╭─ Items

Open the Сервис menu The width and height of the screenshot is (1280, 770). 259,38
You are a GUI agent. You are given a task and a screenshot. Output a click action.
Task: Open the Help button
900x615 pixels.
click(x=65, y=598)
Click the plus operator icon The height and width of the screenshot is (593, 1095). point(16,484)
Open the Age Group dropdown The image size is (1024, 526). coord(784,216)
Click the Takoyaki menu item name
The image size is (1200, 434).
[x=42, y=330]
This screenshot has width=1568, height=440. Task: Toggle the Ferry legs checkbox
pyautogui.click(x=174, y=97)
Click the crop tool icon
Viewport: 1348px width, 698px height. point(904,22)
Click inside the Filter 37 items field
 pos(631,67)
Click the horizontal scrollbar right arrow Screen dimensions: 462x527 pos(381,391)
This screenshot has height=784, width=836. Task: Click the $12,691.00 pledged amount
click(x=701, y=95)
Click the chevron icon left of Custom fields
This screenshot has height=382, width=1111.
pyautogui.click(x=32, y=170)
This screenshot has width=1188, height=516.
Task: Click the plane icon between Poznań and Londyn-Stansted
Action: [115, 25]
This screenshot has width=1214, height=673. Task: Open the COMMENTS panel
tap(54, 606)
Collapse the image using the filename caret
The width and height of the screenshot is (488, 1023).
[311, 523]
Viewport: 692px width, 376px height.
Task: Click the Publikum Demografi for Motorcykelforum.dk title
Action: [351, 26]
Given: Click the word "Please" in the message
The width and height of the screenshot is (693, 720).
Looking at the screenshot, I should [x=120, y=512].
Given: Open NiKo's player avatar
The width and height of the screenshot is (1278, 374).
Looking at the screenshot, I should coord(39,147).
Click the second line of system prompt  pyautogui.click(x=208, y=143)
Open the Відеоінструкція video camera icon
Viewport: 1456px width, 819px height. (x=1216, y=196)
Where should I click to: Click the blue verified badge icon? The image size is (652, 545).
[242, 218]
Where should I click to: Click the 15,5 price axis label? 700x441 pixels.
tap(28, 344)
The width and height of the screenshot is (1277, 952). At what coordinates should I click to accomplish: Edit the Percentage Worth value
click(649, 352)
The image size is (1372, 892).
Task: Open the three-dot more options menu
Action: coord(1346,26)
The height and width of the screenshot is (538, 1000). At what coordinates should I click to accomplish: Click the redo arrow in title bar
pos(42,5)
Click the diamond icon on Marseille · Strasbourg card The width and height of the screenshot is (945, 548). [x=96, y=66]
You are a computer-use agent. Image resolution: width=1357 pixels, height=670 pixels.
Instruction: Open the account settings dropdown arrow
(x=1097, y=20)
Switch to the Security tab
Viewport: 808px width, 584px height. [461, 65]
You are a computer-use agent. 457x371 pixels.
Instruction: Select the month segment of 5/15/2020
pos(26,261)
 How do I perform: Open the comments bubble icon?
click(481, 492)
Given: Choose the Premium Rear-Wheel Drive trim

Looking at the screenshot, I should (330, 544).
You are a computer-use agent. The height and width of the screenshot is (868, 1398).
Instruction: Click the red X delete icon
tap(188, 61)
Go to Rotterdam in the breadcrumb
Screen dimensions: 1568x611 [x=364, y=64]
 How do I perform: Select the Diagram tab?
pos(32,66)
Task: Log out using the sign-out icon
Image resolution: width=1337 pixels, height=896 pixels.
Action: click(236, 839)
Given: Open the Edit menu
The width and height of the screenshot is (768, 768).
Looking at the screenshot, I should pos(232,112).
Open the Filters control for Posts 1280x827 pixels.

╰─

» Objective: Set down all of the records above once more, keeping every line unchanged.

» Task solution:
Open the Сервис menu The width and height of the screenshot is (1280, 770). 259,38
You are a GUI agent. You are given a task and a screenshot. Output a click action.
Task: Open the Help button
900x615 pixels.
click(x=65, y=598)
Click the plus operator icon The height and width of the screenshot is (593, 1095). point(16,484)
Open the Age Group dropdown The image size is (1024, 526). coord(784,216)
Click the Takoyaki menu item name
The image size is (1200, 434).
[x=42, y=330]
This screenshot has width=1568, height=440. Task: Toggle the Ferry legs checkbox
pyautogui.click(x=174, y=97)
Click the crop tool icon
Viewport: 1348px width, 698px height. point(904,22)
Click inside the Filter 37 items field
 pos(631,67)
Click the horizontal scrollbar right arrow Screen dimensions: 462x527 pos(381,391)
This screenshot has height=784, width=836. Task: Click the $12,691.00 pledged amount
click(x=701, y=95)
Click the chevron icon left of Custom fields
This screenshot has height=382, width=1111.
pyautogui.click(x=32, y=170)
This screenshot has width=1188, height=516.
Task: Click the plane icon between Poznań and Londyn-Stansted
Action: [115, 25]
This screenshot has width=1214, height=673. Task: Open the COMMENTS panel
tap(54, 606)
Collapse the image using the filename caret
The width and height of the screenshot is (488, 1023).
[311, 523]
Viewport: 692px width, 376px height.
Task: Click the Publikum Demografi for Motorcykelforum.dk title
Action: [351, 26]
Given: Click the word "Please" in the message
The width and height of the screenshot is (693, 720).
Looking at the screenshot, I should [x=120, y=512].
Given: Open NiKo's player avatar
The width and height of the screenshot is (1278, 374).
Looking at the screenshot, I should coord(39,147).
Click the second line of system prompt  pyautogui.click(x=208, y=143)
Open the Відеоінструкція video camera icon
Viewport: 1456px width, 819px height. (x=1216, y=196)
Where should I click to: Click the blue verified badge icon? The image size is (652, 545).
[242, 218]
Where should I click to: Click the 15,5 price axis label? 700x441 pixels.
tap(28, 344)
The width and height of the screenshot is (1277, 952). At what coordinates should I click to accomplish: Edit the Percentage Worth value
click(649, 352)
The image size is (1372, 892).
Task: Open the three-dot more options menu
Action: coord(1346,26)
The height and width of the screenshot is (538, 1000). At what coordinates should I click to accomplish: Click the redo arrow in title bar
pos(42,5)
Click the diamond icon on Marseille · Strasbourg card The width and height of the screenshot is (945, 548). [x=96, y=66]
You are a computer-use agent. Image resolution: width=1357 pixels, height=670 pixels.
Instruction: Open the account settings dropdown arrow
(x=1097, y=20)
Switch to the Security tab
Viewport: 808px width, 584px height. [461, 65]
You are a computer-use agent. 457x371 pixels.
Instruction: Select the month segment of 5/15/2020
pos(26,261)
 How do I perform: Open the comments bubble icon?
click(481, 492)
Given: Choose the Premium Rear-Wheel Drive trim

Looking at the screenshot, I should (330, 544).
You are a computer-use agent. The height and width of the screenshot is (868, 1398).
Instruction: Click the red X delete icon
tap(188, 61)
Go to Rotterdam in the breadcrumb
Screen dimensions: 1568x611 [x=364, y=64]
 How do I perform: Select the Diagram tab?
pos(32,66)
Task: Log out using the sign-out icon
Image resolution: width=1337 pixels, height=896 pixels.
Action: click(236, 839)
Given: Open the Edit menu
The width and height of the screenshot is (768, 768).
Looking at the screenshot, I should pos(232,112).
Open the Filters control for Posts 1280x827 pixels.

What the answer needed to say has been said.